At a voltage of −10 kV, insect attraction occurred in the uppermost five zones (zones 16–20) (Table 1). In zones 14 and 15, the force was also strong; insects were deflected off center when the ICR was charged. However, insects immediately changed their direction of movement and turned downward (Video S1E). In zone 13, where the force became weaker, insects performed the distinctive behavior of vigorously and incessantly pulling at their antennae with their forelegs, seemingly to move the antennae back to the correct position (Video S1F). This behavior was also detected in zones 5–12, although it became more sluggish in these zones. In zones 5–15, after taking this action, the insects changed direction and descended the pole. Based on our understanding, the insects were subjected to an attractive force that pulled their antennae toward the ICR and the abovementioned behavior was likely aimed at opposing this force. In zones 1–4, the insect took no action when the ICR was charged and kept climbing, then returned when it reached the stopping–returning zone (zone 5). These results suggest that the antennae were used to recognize the weak attractive force of the electric field. More interestingly, the rice weevils seemed to regard this force as an external signal of risk or danger, abandoning their intrinsic habit of climbing the pole, instead returning back the way they came to avoid danger.

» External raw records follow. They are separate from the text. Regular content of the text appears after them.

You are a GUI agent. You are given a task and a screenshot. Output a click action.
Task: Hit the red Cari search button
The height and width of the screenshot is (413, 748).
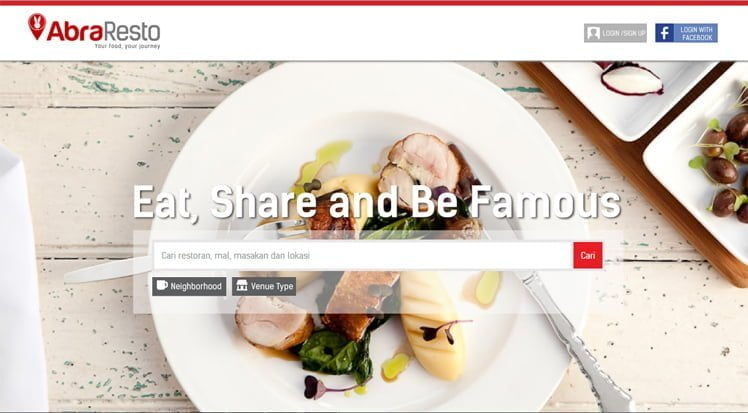tap(588, 256)

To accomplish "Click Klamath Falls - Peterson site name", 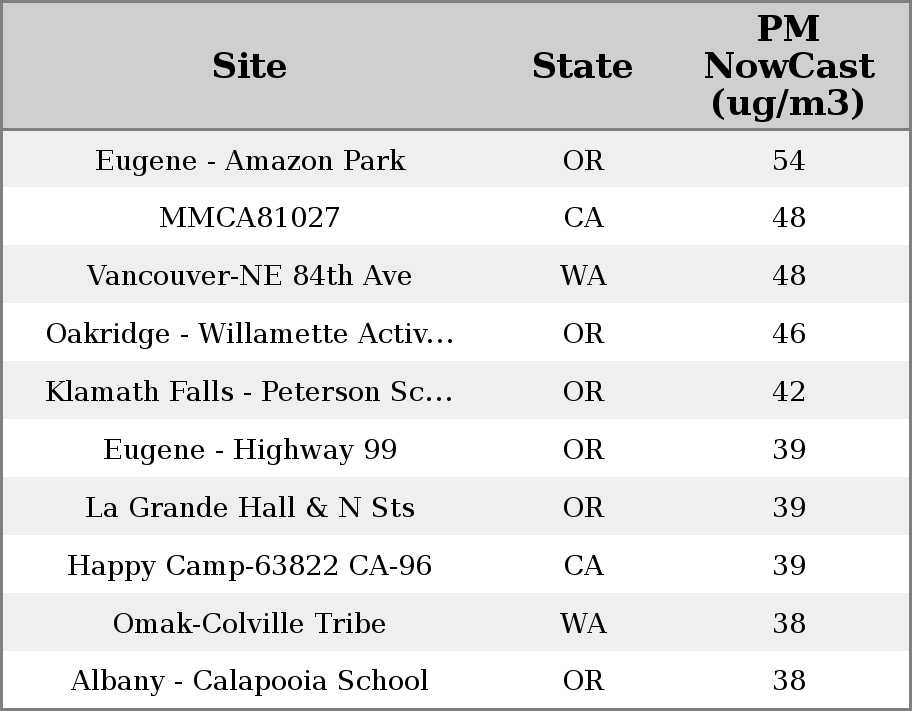I will coord(250,392).
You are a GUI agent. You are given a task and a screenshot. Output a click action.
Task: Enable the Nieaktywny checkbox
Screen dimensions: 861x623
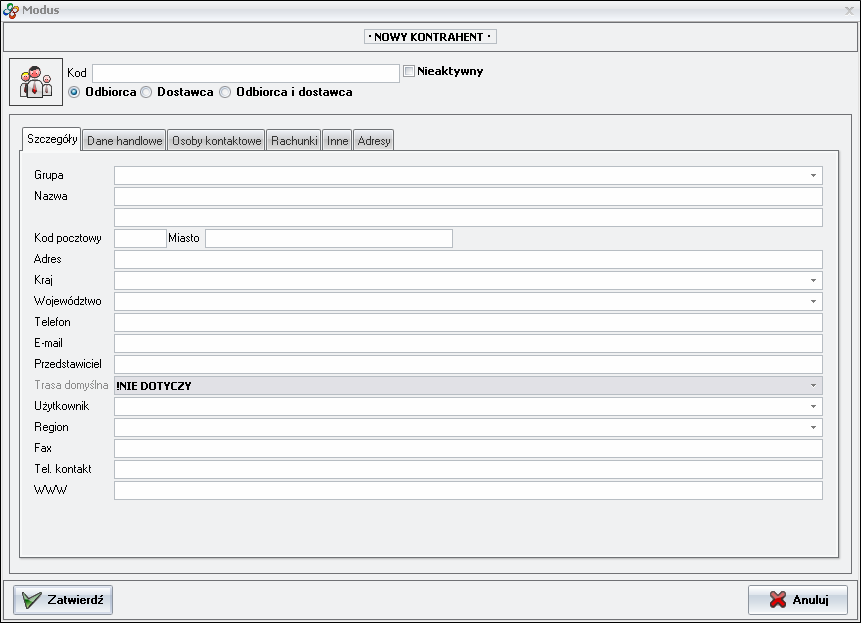(408, 70)
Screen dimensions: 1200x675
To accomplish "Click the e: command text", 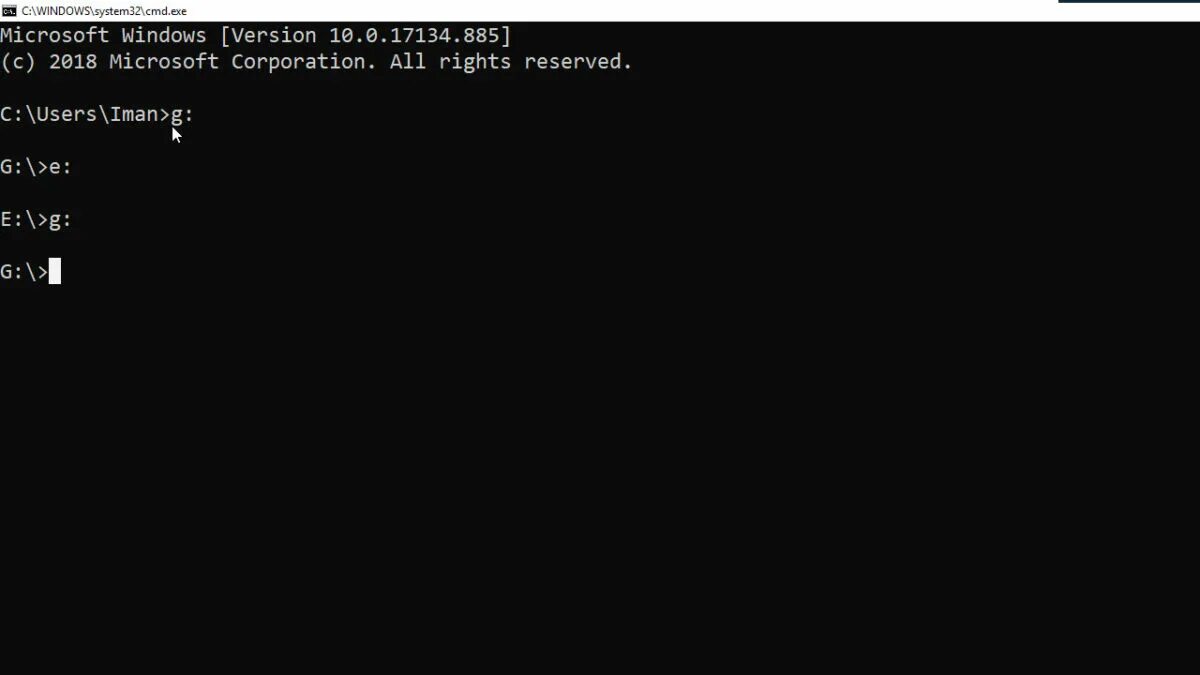I will coord(60,167).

3.4. Pole-Ascending–Descending Behavior by Insects: A Simple Method to Examine Their Response to Electric Field Intensity
In the third pole-climbing experiment (insect repulsion test), we determined the location of the stopping–returning point (SR point) for each voltage. The rice weevils responded changes in the electric field caused by changes in the voltage applied to the ICR. The location of the SR point moved higher on the pole with decreasing applied voltage (Figure 5 and Video S2A). The rice weevil’s pole-ascending–descending behavior was a simple and reliable ethology-based indicator to determine the presence of the attractive force generated by the electric field. Figure 5 shows the results for the cigarette beetle, which were consistent with those for the rice weevil; the cigarette beetles performed the same pole-ascending–descending behavior according to changes in the electric field due to the applied voltage (Video S2B). In summary, it appears that there is a clear reciprocal relationship between the distance that the insects climb up the grounded pole and the voltage applied to the ICR to create the electric field.
In comparing these two test insects, we identified a clear difference between them in force sensitivity; at all voltages, the cigarette beetle turned around in lower zones on the pole (Figure 5). It is likely that the longer antennae of the cigarette beetle (see Figure 1) were able to sense the force at a lower position on the pole than the rice weevil could. In our preliminary survey, some pole-climbing ladybug species (Asian ladybird beetle, 28-spotted ladybird beetle, and yellow ladybug) were deterred by the force of the electric field. Thus, the insects’ pole-ascending–descending behavior reflects their avoidance of a force recognized by their antennae. The major finding of the present study was that the pole-ascending–descending behavior was a reproducible and reliable biological indicator of the attractive force of the electric field (i.e., the field strength).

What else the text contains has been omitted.